* _SELECTED TEXT_:
※ ※ ※

- Walker, Combs, Hartshorne, Oakley Farmstead
- U.S. National Register of Historic Places
- New Jersey Register of Historic Places
- Oakley Farmhouse, 2021
- Location: 189 Wemrock Road, West Freehold, Freehold Township, New Jersey
- Coordinates: 40°14′57″N 74°18′30″W﻿ / ﻿40.24917°N 74.30833°W
- Area: 6 acres (2.4 ha)
- Built: c. 1686
- Architectural style: Vernacular
- NRHP reference No.: 90001474
- NJRHP No.: 1978

Significant dates
- Added to NRHP: October 4, 1990
- Designated NJRHP: August 14, 1990

= Walker-Combs-Hartshorne Farmstead =

Historic house in New Jersey, United States

The Walker, Combs, Hartshorne, Oakley Farmstead (also known simply as the Oakley Farmhouse) is located in the historic district of the village of West Freehold, a part of Freehold Township in Monmouth County, New Jersey, United States.

The house was built in 1686 and was added to the National Register of Historic Places on October 14, 1990.

==History==
As the English were beginning to have the tides in their favor against the Dutch during the Second Anglo-Dutch War, many religious dissenters from New England and other points north began to inhabit New Jersey and places south. Colonel Richard Nicolls granted a triangular tract of land called the Monmouth Tract (also called the Navesink Tract) on April 8, 1665. The original settlers were twelve men, most of whom were Baptists and Quakers from Long Island, Rhode Island, and Massachusetts, whom purchased this tract of land that extended from Sandy Hook to the mouth of the Raritan River, upstream approximately 25 mi, and then southeast to Barnegat Bay. Of the three original towns in Monmouth County were, Middletown, Shrewsbury, and Freehold. By the 1680s, the Freehold area had become a place of refuge for Scottish settlers of Presbyterian faith.

※ ※ ※

* _PROVIDED INFORMATION_:
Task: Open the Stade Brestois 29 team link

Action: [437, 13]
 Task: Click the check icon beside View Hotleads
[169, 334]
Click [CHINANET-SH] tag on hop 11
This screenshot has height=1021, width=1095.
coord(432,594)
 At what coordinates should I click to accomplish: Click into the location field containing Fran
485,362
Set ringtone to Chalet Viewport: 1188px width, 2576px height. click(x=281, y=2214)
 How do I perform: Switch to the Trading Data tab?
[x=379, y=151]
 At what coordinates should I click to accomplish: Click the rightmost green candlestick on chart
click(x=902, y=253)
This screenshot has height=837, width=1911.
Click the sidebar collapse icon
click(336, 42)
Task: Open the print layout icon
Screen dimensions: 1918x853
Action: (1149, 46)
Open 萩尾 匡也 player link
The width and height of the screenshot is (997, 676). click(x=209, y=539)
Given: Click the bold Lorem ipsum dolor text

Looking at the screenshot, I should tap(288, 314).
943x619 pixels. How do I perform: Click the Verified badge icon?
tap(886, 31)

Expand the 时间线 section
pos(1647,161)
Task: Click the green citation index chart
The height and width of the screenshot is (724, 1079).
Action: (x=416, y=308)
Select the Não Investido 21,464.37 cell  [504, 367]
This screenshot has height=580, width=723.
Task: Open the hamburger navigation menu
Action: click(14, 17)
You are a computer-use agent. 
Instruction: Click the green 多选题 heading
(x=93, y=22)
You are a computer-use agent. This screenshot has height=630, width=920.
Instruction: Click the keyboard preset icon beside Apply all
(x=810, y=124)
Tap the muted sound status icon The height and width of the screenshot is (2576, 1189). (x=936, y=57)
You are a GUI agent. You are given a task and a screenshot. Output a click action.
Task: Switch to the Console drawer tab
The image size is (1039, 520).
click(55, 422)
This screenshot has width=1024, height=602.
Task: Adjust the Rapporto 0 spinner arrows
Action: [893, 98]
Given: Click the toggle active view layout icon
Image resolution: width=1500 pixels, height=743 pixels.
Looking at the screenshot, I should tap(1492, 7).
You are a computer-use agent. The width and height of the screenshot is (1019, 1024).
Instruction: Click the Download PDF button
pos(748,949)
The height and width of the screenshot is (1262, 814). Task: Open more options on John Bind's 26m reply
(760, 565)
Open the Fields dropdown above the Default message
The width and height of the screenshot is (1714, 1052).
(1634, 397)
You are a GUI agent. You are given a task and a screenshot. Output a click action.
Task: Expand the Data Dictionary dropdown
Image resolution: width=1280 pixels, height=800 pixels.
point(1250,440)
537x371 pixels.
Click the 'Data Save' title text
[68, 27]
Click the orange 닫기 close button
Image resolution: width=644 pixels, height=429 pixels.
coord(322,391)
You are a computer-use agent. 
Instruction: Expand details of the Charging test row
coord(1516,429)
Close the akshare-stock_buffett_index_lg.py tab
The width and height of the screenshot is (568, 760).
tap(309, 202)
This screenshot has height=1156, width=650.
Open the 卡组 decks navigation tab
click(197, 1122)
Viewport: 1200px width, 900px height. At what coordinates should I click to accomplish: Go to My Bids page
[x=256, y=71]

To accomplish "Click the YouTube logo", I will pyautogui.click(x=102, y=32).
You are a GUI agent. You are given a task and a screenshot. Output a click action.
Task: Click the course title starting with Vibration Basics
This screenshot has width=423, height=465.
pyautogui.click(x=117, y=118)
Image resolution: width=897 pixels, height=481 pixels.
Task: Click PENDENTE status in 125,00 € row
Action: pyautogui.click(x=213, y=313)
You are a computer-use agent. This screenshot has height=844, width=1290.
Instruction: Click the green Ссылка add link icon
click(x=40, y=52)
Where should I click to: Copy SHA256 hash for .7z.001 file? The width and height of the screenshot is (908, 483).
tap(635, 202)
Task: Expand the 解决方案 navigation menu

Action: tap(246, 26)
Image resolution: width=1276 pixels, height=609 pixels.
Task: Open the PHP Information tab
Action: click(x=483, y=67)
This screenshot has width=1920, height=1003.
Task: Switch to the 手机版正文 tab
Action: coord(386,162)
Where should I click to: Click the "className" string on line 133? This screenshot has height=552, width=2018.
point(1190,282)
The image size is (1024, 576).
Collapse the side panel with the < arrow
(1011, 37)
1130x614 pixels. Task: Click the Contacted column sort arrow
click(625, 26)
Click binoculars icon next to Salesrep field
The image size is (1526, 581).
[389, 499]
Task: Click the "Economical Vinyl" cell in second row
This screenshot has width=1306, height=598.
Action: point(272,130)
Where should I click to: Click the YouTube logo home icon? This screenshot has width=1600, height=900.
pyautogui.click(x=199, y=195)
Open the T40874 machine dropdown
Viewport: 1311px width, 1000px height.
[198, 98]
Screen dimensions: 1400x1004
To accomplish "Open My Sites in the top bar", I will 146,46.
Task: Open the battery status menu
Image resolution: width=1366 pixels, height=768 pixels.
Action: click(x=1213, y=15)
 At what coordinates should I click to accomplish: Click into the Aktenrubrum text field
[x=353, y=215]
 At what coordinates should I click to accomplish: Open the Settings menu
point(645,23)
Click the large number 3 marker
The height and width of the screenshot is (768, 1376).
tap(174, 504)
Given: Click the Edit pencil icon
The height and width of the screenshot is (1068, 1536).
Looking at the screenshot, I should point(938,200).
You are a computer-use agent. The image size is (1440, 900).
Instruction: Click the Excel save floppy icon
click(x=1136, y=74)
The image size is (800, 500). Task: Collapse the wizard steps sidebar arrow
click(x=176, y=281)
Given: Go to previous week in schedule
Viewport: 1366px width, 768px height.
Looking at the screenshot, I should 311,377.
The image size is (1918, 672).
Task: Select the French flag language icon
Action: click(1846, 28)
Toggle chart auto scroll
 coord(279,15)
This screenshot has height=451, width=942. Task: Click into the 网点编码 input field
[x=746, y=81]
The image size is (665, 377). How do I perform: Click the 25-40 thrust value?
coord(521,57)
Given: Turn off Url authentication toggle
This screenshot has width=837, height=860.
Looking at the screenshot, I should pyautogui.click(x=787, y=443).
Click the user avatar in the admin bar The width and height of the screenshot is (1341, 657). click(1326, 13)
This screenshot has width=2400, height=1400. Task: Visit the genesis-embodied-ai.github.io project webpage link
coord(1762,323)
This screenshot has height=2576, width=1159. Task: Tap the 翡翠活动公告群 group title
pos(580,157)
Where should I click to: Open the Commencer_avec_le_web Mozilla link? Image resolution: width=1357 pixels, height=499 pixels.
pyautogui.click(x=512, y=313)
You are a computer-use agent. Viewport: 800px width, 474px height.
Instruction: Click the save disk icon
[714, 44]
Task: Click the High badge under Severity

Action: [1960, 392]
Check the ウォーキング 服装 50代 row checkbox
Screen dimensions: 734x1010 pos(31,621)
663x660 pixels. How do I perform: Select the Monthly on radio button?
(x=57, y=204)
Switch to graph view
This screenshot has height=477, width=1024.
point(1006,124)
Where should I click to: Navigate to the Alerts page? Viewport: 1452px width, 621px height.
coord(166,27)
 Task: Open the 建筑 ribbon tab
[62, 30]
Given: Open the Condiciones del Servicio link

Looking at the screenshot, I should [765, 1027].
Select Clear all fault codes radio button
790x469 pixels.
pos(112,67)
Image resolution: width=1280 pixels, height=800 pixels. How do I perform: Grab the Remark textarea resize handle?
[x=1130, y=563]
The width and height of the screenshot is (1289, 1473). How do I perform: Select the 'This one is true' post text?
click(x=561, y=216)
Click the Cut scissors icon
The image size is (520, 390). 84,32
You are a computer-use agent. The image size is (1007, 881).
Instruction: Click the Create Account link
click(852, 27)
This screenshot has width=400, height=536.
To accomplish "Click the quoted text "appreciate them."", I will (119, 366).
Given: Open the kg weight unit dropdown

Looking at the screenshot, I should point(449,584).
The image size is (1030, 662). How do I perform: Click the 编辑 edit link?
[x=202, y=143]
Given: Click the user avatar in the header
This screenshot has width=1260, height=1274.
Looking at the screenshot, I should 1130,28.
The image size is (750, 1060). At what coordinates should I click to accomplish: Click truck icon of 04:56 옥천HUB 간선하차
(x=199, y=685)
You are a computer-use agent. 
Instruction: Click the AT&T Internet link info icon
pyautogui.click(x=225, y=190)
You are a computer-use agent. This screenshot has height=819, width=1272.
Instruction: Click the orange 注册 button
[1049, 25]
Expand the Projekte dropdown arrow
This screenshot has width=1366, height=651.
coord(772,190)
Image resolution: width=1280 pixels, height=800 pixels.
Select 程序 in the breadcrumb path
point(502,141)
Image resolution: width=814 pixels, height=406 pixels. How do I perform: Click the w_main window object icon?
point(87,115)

※ ※ ※

* _REQUIRED WORK_:
1. In the article on the Oakley Farmstead, who granted the Monmouth Tract, and on what date?
2. Extend the Oakley Farmstead article by writing what comes next after its last sentence.

* _RESPONSES_:
1. Colonel Richard Nicolls granted it on April 8, 1665.

2.
It was in the western section of the township where The Burlington Path traversed through, a stagecoach route meant to connect Burlington, which was at the time the Capital of West Jersey, and Perth Amboy, which was at the time the Capital of East Jersey. The proximity to various points of the state through this transportation artery along with the fertile soil that was optimal for cultivation, made the settlement of West Freehold an attractable place to live. Operating for centuries, The Walker, Combs, Hartshorne, Oakley Farmstead is the earliest remaining farmstead in Freehold and is one of the oldest preserved structures in Monmouth County. Settled in the 1680s, the property was originally situated on roughly 500 acres of land. The property was originally owned by East Jersey proprietors (whom were among the first to inhabit the Monmouth Tract), including John Barclay and Robert Barclay. Since then, the farmstead had been transferred/sold by multiple families including; Barclay, Reid, Bowne, Clark, Walker, Combs, Schanck, Hartshorne, and Oakley. In 1699, Robert Barclay sold the 500 acres to John Reid. In 1701, John Reid sold a portion of the estate, 200 acres of land to John Bowne. In 1706 John Bowne sold those 200 acres to the Clark Family, Richard and Anne Clark. The family built an 8’x10’ log cabin with a fieldstone foundation and enlarged the cabin to a 20’x25’ house with post and beam construction.

By the 1710s or 1720s, George Walker bought the 200 acres of property that encompassed the farmhouse and barn, and in 1729 the 300 acres of remaining farmland. Three generations of Walkers had lived on the farm for decades, along with their extended families which included many of whom were Patriots during the American Revolutionary War. In 1801, Elijah Combs bought the farmstead from the Walkers, in which he was able to allow the farm to flourish. The huge immediate family of Elijah Combs, prompted him to build the western half of the house, bringing the home to its current dimensions.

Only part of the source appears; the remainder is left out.